TASK REQUIREMENTS:
Convert the lines of the records from the line with "Given: Open the 多周期 multi-period view" to the line with "tap(1241, 165)" into a Markdown table with the columns Row and Line. Number each row and leave out blank lines.

GIVEN INFORMATION:
○ ○ ○ ○

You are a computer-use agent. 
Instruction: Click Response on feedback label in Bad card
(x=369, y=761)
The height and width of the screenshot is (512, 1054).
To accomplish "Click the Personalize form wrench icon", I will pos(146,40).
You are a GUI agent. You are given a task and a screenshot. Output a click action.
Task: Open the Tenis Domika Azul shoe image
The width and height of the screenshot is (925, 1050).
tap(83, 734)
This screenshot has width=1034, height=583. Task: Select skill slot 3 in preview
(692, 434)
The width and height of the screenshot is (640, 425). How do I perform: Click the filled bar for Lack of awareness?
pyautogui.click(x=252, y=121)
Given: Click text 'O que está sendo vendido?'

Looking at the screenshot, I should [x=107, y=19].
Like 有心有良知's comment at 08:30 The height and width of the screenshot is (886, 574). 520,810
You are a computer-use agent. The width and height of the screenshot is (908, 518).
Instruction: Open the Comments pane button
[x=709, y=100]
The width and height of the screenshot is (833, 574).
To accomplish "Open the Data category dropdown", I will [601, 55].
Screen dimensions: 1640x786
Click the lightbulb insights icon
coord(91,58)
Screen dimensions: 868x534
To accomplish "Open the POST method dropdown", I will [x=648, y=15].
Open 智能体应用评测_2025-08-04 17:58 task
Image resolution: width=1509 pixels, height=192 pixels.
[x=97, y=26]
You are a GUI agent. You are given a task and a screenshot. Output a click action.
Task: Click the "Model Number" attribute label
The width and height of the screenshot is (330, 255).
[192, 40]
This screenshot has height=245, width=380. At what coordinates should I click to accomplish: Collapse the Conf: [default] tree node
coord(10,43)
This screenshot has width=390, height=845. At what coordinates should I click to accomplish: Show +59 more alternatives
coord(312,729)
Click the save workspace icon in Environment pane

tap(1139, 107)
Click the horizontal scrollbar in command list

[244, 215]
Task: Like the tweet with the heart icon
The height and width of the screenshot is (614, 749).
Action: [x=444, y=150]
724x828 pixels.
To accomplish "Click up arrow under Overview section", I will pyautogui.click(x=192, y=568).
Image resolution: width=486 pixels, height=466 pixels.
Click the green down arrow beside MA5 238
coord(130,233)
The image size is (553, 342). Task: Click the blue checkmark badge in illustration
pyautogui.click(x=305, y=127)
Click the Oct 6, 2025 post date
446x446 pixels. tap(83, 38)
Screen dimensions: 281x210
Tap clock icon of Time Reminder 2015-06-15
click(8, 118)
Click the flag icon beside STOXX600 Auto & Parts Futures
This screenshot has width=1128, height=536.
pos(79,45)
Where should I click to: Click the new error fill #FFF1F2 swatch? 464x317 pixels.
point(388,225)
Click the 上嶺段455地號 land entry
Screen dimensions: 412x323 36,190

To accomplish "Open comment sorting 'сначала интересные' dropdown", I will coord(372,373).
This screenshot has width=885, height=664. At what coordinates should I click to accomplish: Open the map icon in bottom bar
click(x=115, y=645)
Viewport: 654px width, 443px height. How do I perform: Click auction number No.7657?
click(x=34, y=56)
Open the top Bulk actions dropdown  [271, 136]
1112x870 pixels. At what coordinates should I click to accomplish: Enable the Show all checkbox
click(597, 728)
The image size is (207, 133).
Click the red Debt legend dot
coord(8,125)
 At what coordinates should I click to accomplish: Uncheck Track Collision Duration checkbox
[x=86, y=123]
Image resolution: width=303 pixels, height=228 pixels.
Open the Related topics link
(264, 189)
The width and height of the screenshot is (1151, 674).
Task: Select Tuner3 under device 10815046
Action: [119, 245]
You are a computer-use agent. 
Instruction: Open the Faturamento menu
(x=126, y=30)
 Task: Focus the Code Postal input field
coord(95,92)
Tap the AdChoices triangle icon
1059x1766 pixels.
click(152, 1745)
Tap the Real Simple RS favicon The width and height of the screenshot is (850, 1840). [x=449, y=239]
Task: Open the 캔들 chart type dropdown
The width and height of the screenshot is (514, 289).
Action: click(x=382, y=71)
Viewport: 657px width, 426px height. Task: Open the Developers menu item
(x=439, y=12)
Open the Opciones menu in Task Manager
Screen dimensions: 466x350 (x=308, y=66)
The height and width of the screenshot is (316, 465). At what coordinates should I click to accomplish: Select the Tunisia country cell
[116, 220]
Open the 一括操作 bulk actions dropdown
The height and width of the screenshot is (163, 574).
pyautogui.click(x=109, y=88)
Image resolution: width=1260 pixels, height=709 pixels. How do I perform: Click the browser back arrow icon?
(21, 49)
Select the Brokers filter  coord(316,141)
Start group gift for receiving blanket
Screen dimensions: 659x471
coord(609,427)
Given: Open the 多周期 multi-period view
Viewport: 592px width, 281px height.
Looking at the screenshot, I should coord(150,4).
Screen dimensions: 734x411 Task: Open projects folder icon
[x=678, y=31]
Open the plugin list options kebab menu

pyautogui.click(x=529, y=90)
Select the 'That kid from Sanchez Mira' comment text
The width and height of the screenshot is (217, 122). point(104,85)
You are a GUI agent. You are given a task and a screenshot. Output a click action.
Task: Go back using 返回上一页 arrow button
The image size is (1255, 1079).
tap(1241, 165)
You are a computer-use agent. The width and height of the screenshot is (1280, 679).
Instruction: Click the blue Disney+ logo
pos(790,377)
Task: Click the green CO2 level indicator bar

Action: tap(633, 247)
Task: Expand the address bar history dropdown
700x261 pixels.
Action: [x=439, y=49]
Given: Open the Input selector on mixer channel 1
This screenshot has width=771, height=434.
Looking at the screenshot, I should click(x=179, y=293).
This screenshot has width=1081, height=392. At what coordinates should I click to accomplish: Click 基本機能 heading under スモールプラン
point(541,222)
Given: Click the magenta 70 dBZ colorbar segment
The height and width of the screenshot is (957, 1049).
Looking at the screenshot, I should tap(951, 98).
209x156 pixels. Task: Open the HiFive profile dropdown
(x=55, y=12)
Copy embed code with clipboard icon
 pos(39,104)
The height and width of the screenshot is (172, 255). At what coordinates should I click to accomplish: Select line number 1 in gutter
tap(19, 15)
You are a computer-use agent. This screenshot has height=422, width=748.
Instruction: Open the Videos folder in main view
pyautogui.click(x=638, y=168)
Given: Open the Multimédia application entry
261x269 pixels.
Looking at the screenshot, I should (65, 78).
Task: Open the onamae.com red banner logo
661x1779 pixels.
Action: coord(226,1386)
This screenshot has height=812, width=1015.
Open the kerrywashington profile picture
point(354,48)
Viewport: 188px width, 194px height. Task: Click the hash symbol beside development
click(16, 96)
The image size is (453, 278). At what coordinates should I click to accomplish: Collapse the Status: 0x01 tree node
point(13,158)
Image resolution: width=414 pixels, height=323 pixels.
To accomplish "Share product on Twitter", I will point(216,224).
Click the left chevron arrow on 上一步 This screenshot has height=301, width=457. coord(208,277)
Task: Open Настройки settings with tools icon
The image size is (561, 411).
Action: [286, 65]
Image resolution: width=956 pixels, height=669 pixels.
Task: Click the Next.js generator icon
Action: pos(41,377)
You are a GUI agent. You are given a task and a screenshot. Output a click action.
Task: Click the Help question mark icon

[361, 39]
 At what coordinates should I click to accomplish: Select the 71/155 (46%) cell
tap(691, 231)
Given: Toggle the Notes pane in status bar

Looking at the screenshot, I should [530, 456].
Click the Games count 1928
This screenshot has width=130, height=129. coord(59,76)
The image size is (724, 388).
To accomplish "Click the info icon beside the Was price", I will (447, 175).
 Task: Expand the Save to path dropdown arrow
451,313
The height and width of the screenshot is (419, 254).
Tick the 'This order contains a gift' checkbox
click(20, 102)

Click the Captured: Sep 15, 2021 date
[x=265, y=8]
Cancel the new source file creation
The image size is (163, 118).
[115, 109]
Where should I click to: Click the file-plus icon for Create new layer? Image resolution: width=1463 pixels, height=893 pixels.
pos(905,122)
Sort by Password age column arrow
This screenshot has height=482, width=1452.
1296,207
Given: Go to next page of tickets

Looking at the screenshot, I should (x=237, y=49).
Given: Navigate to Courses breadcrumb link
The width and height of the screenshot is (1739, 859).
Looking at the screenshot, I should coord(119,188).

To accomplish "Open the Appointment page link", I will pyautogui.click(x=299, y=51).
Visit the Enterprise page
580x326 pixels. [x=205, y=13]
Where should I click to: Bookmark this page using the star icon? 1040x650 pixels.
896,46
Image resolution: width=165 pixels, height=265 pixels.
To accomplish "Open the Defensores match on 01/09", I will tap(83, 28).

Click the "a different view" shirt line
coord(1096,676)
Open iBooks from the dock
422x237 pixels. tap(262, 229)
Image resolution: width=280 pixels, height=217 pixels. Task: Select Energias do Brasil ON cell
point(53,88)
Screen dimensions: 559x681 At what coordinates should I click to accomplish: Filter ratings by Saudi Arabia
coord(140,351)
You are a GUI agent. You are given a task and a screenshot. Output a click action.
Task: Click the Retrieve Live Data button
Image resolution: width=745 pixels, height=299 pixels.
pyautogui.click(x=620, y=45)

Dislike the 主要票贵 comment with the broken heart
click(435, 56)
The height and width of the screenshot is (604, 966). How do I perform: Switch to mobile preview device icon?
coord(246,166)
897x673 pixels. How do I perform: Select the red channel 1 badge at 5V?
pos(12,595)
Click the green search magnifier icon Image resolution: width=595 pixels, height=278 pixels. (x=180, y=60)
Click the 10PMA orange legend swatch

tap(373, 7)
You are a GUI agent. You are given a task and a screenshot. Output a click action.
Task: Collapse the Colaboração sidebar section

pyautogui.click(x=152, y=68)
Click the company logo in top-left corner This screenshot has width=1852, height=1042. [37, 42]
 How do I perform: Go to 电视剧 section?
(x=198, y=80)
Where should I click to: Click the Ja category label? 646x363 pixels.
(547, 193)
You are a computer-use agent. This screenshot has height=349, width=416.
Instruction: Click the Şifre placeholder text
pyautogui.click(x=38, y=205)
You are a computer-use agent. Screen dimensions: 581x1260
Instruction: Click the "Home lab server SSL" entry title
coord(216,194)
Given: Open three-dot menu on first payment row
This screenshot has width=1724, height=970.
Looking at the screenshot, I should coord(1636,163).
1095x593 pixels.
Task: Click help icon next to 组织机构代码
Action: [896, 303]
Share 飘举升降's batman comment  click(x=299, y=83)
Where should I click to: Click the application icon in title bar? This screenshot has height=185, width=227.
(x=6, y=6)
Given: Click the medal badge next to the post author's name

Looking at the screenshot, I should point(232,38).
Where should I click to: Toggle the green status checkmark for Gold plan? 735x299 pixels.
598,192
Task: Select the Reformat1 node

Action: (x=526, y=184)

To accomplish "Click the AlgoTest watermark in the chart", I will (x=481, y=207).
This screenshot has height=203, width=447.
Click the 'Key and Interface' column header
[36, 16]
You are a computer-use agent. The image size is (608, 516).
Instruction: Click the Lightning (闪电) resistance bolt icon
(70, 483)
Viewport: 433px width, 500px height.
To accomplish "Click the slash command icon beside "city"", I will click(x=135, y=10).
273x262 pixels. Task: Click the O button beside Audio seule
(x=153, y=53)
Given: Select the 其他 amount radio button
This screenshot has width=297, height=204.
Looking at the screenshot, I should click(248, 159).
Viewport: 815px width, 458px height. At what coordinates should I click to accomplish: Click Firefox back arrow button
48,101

○ ○ ○ ○

SOLUTION TO THE PROBLEM:
| Row | Line |
|---|---|
| 1 | Given: Open the 多周期 multi-period view |
| 2 | Viewport: 592px width, 281px height. |
| 3 | Looking at the screenshot, I should coord(150,4). |
| 4 | Screen dimensions: 734x411 Task: Open projects folder icon |
| 5 | [x=678, y=31] |
| 6 | Open the plugin list options kebab menu |
| 7 | pyautogui.click(x=529, y=90) |
| 8 | Select the 'That kid from Sanchez Mira' comment text |
| 9 | The width and height of the screenshot is (217, 122). point(104,85) |
| 10 | You are a GUI agent. You are given a task and a screenshot. Output a click action. |
| 11 | Task: Go back using 返回上一页 arrow button |
| 12 | The image size is (1255, 1079). |
| 13 | tap(1241, 165) |